The local restaurateurs, such as they are, have gathered at the pub to wait for Micheál’s announcement about which place the Villagiest Village people are going to visit or feature on their website or burn down or whatever. Berni and Pádraig are smug and snotty about the pub grub, but before Frances can punch them in their respective windpipes, Micheál arrives and announces that the panelists have chosen the place with an atmosphere that would entice tourists, especially Yanks, and has a creative menu, i.e., mussels, homemade bread, and beer. Also, the place where you don’t have to pay to use the toilets.
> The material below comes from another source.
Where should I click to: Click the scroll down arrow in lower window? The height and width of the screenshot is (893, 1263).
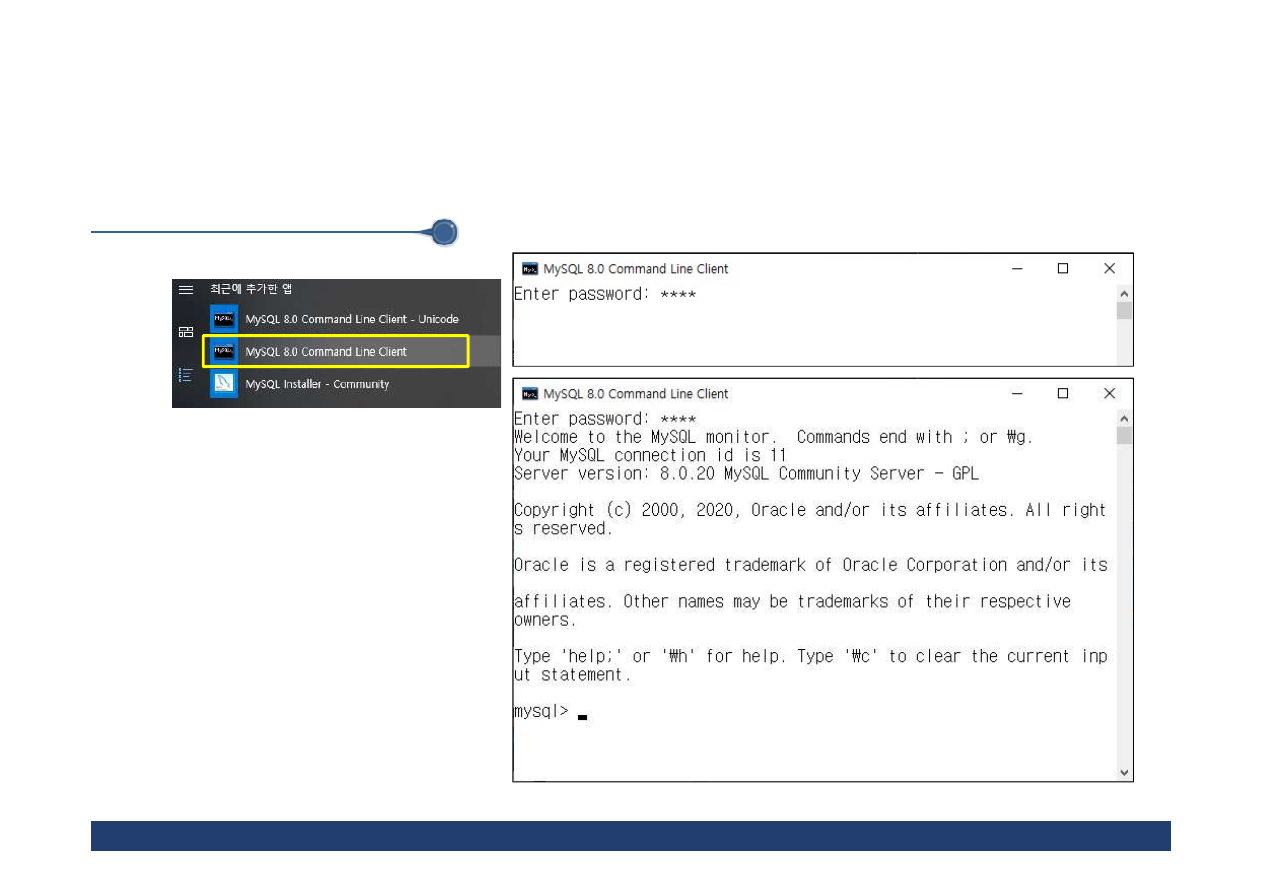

Maggie and Frances start celebrating, and Pádraig and Berni are pissed because the pub has never served mussels, and also the ham sandwiches are full of spiders. The two of them huff off, and Tadhg announces that the mussels guy will deliver a batch tomorrow, which means now they have to find out what mussels are and how to cook them. I’m imagining mussel sandwiches in a plastic cover. Frances exclaims that it’s a good thing Maggie came around to share her excellent ideas, ISN’T IT, TADHG? Somehow I think Maggie isn’t just interested in Tadhg for his mussels.
Back at their place, we discover that Gráinne has responded to David’s news with grace and kindness, because she is Gráinne, and is even teaching him the difference between a fork and a knife. This will cut down on all his dinnertime trips to the face hospital. She tells him she knows he was only trying to protect her, but he interrupts to admit that lying to her was wrong. Well, in his defense, he didn’t think she would find out. She says it’s funny, because she never thought of herself as wanting children, but as soon as the doctor confirmed she was pregnant, she felt like a light was switched on inside her. She concludes that they’ll be all right, though, but the slow zoom into David’s facial pores suggests he’s not so sure.